Júlia Nogueira Orricco – 1° ano de Direito – Noturno

 

Fontes:

https://www.psicanaliseclinica.com/o-que-e-superego-conceito-e-funcionamento/

https://www.conjur.com.br/2021-out-07/tj-sc-confirma-absolvicao-acusado-estuprar-mariana-ferrer

 Cirurgia de transgenitalização pelo SUS decidida pelo Juiz de Direito: não outras formas se não essa?

Há oito anos, a Justiça de Jales (SP) determinou, por meio do Juiz de Direito Fernando Antônio de Lima, que a Fazenda Pública Estadual de São Paulo fornecesse todos os meio materiais para que a transexual P.D.S realizasse uma  cirurgia de mudança de sexo, a chamada cirurgia de transgenitalização. Esse ocorrido pode ser relacionado com a obra da socióloga alemã, Ingeborg Maus, cujo nome do livro é o judiciário como superego da sociedade: o papel da atividade jurisprudencial. Porque a partir dessa tomada de decisão, percebe-se como se colocou o judiciário brasileiro para além de suas funções.

Quando se analisa esse caso de 2013, envolvendo uma mulher transgênero, a qual buscou por meios judiciais uma maneira de completar a transição de sexo, é possível retirar um substrato de como está a situação do judiciário brasileiro, de como estão as questões do país, no que tange a concretude da Constituição Federal de 1988 e da maneira que estão agindo aqueles apossados de cargos no poder legislativo.

Primeiro, diante desse episódio, é importante averiguar a atuação do judiciário brasileiro ultrapassando sua função de mediar conflitos entre os cidadãos, entidades e o Estado. Por mais que pareça contraditório, afirmar que esse poder foi para além de sua capacidade primária, pois se trata de uma dificuldade entre uma cidadã e órgão públicos, na qual se necessita uma decisão. Nota-se como atualmente o país colocou nas mãos dos magistrados uma responsabilidade, que não deveria lhes caber.

O dever, desde os juízes de primeira instância até o inteiro corpo de magistrado que compõe o STJ, STF e outros órgãos que funcionam no âmbito da União e dos estados é resguardar a Constituição Federal. Contudo, trazendo as observações da  socióloga Maus, ocorre um infantilismo em questões referentes à cidadania, no qual se traduz em exigências cobradas pela sociedade civil para com o judiciário, por justiça social e proteção ambiental - à exemplo. Sendo que tais demandas deveriam ser pressionadas em outras esferas como legislativo e o executivo.

Porque, é nesses poderes que está o cargo de refletir a sociedade atual e desenvolver uma legislação que a contemple -  no caso do legislativo.

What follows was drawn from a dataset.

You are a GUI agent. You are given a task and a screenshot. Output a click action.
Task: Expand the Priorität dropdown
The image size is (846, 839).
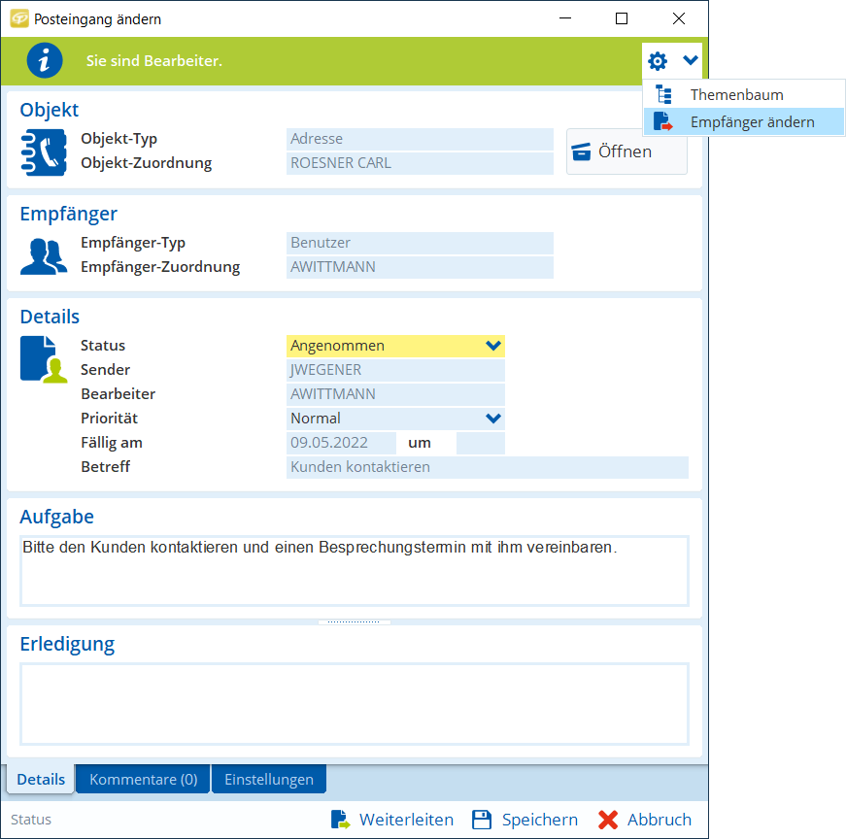[492, 419]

Bem como o executivo, por meio dos ministérios efetuar projetos que garantam a segurança da democracia, de forma que seja executado aquilo que é previsto pela Constituição Federal de 1988, feito o princípio da dignidade humana - art. 1a, III -.  Sob essa premissa, no caso desse pedido de cirurgia de transgenitalização pelo SUS cuja decisão coube ao juiz Fernando é uma maneira de constatar como a lógica está invertida, e de como não se cumpre os direitos estabelecidos pela Carta Magna. 

Ainda que muitos temas ainda sejam tabus, para uma sociedade conservadora e preconceituosa como é a brasileira, é urgente que seja aplicado aquilo que é estabelecido como um direito. Como no caso do princípio da dignidade humana o correlacionando com o da mulher trans, houve uma negação desse direito para essa mulher. Assim, colocou-se seu corpo como um alvo de ataques, de humilhações por ela ser quem é. Não se pode escolher a quem o direito atua, dessa tal modo percebe-se que o legislativo não move-se com projetos de leis que acolham essas necessidades - como o caso da transexual P.D.S -, não há um espaço justo dentro da câmara dos Deputados, nem do Congresso Nacional para escuta ativa e construção de direitos para grupos marginalizados como os LGBTQ+. Por consequente resulta-se nisso, uma mulher que buscou durante anos uma forma de realizar a transição completa de gênero, implicando que sem nenhum aparato real que pudesse agilizar esse processo. Viu-se em situações que causaram a ela um constrangimento imensurável e dor. 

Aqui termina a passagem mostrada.